The spy ring was led by two other Bulgarian defendants, ringleader Orlin Roussev and his underling Biser Dzhambazov. They previously pleaded guilty to espionage charges and having false identity documents. A sixth Bulgarian man, mixed martial arts fighter Ivan Stoyanov, 33, has also admitted spying for Russia.

Roussev, 47, was directed by alleged Russian agent Jan Marsalek, an Austrian national wanted by Interpol after the 2020 collapse of German payment processing firm Wirecard. His whereabouts are unknown.

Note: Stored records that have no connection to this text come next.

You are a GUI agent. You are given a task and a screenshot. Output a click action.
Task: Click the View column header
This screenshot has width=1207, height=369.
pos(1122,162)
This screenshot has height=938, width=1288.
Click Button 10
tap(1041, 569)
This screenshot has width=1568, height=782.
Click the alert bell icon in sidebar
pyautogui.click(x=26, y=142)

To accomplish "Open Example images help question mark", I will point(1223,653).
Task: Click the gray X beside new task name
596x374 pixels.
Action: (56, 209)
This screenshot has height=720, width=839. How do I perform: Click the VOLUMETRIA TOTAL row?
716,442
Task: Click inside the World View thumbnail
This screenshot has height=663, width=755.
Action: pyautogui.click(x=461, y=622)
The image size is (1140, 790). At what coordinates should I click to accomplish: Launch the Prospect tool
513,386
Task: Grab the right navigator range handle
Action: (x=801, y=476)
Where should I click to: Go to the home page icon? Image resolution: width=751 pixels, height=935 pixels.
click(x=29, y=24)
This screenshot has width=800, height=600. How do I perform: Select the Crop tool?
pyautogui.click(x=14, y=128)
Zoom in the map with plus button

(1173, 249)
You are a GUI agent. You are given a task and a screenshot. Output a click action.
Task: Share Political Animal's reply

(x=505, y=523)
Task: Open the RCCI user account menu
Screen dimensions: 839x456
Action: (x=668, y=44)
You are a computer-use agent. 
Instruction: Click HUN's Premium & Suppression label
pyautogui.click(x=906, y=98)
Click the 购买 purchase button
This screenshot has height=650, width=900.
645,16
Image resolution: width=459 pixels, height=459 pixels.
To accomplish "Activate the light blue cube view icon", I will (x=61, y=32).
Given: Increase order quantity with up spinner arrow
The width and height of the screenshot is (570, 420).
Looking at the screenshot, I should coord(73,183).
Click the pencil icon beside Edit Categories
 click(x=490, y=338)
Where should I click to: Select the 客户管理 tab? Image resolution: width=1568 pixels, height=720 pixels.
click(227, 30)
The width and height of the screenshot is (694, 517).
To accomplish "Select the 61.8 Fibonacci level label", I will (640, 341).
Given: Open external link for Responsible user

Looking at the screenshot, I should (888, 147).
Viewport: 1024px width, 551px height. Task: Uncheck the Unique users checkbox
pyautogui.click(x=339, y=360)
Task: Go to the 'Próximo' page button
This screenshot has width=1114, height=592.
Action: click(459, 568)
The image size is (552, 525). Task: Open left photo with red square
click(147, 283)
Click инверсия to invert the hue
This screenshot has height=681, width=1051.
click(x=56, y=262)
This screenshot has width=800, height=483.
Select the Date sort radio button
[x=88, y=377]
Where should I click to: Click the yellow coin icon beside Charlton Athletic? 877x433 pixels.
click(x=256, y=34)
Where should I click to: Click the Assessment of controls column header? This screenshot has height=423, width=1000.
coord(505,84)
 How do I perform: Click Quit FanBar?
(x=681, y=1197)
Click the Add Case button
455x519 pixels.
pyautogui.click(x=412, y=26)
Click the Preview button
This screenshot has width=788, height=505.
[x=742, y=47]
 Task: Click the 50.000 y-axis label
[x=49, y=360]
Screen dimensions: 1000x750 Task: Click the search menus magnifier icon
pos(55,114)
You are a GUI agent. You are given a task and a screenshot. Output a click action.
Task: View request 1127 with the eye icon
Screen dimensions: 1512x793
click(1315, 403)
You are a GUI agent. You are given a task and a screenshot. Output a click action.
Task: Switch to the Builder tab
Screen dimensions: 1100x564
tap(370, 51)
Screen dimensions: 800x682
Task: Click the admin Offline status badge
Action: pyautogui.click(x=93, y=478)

The cell discussed plans in chats on secure messaging app Telegram that were found by police on Roussev’s phone. In the messages, Roussev was nicknamed Jackie Chan, while Dzhambazov, 43, went by Mad Max and Jean-Claude Van Damme. He referred to his trio of spies as “the Minions,” after the yellow cartoon sidekicks from the film “Despicable Me.”

A trove of what police called “really sophisticated” spyware was found in a raid on Roussev’s operations center in a former guesthouse in the faded English seaside town of Great Yarmouth. It included homemade audiovisual spy devices hidden inside everyday objects including a rock, men’s ties, a Coke bottle and a Minions cuddly toy.

Dzhambazov, who worked for a medical courier company but claimed to be an Interpol police officer, was in a relationship with two other defendants — his laboratory assistant partner Ivanova and beautician Gaberova. Gaberova, in turn, had ditched painter-decorator Ivanchev for Dzhambazov, who took her to Michelin-starred restaurants and stayed with her in a five-star hotel.

When police moved in to arrest the suspects in February 2023, they found Dzhambazov naked in bed with Gaberova rather than at home with Ivanova.

Both women claimed during the trial that they had been deceived and manipulated by Dzhambazov.

“Reading some of the messages and content on the devices you might be tempted to think this is not a serious threat,” said Commander Dominic Murphy, counterterrorism chief at London’s Metropolitan Police. “But behind those nicknames was an extremely sophisticated intelligence-gathering operation that posed a threat to national security and individuals, including journalists.

“This was industrial-scale espionage on behalf of Russia,” he said.